I vividly remember the day Kurt Cobain died. It may have been the day after. It was my first and only year of attending a Christian liberal arts college (I would transfer the next year and finish out my undergrad degree at Moody Bible Institute). My roommate had received the USA Today and on the front cover was the news of Cobain’s death. Even as I type this, it is amazing that my spell check is not catching “Cobain.” He has become a part of our culture. I remember that another student walked in and grabbed the paper, read the headline, threw it down and said, “Huh! Good!” I asked him what he meant. He replied, “He’s one less person for Satan to use!” In my immaturity, the only way I knew how to respond was, “You’re one less person for Satan to use!” What I meant, or at least how I remember thinking about it, was that even the believer in their disobedience can steer people toward that which is Satanic rather than that which brings the Gospel to the forefront.

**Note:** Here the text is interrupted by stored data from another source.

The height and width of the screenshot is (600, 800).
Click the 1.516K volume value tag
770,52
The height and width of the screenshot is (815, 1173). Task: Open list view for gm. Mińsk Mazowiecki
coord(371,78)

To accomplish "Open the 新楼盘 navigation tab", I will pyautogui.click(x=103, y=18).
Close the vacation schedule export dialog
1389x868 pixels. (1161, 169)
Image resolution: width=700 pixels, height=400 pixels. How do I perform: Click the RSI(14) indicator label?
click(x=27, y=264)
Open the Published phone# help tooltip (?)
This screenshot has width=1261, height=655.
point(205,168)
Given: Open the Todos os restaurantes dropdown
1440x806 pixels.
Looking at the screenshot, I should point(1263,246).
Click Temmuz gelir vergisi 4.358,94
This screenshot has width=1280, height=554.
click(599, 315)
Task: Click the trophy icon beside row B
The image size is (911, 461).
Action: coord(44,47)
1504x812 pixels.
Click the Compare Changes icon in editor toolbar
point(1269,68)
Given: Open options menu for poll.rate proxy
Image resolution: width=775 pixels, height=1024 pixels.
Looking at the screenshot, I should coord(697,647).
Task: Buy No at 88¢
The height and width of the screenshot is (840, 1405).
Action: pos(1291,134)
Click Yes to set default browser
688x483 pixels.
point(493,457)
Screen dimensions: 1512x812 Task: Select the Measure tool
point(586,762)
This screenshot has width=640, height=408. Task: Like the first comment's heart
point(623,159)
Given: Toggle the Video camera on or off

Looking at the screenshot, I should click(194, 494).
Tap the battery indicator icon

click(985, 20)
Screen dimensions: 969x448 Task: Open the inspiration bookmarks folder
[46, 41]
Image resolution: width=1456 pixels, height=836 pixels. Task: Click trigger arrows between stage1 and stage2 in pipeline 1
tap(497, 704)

I am reminded of this interaction from so many years ago when there is another tragic death in the world of entertainment or some famous atheist passes. I have a tendency to react in self-righteousness. I have a tendency to say, “Well at least I’m not like…” Whether any of these people are standing before God condemned or not, they and I have the same standing regardless, depending on what we did with the claims of Christ. That is, I only stand rightly before God because Christ is my substitute. As Paul writes in 1 Cor. 1:26–29, “For consider your calling, brethren, that there were not many wise according to the flesh, not many mighty, not many noble; but God has chosen the foolish things of the world to shame the wise, and God has chosen the weak things of the world to shame the things which are strong, and the base things of the world and the despised God has chosen, the things that are not, so that He may nullify the things that are, so that no man may boast before God. But by His doing you are in Christ Jesus, who became to us wisdom from God, and righteousness and sanctification, and redemption, so that, just as it is written, “Let him who boasts, boast in the Lord” (NASB 95; emphasis mine).
This, my friends, says it all! I am nothing without Christ’s righteousness. The best I can bring to God is my sin, and that makes me no better than the most rabid atheist. His public affronts against God may be more apparent, but my sins are no less offensive and are equally deserving of judgement from an eternal perspective. Praise the Lord that Christ is the Righteous One, through whom sins can be forgiven! Therefore, in the words of my younger, less mature self, “I am one less person who Satan can use!” We must submit to God and humbly accept that but for Christ, we are wretches who God graciously saves for His own glory and by the kind intention of His will (Eph. 1:5)! I can only boast in Him!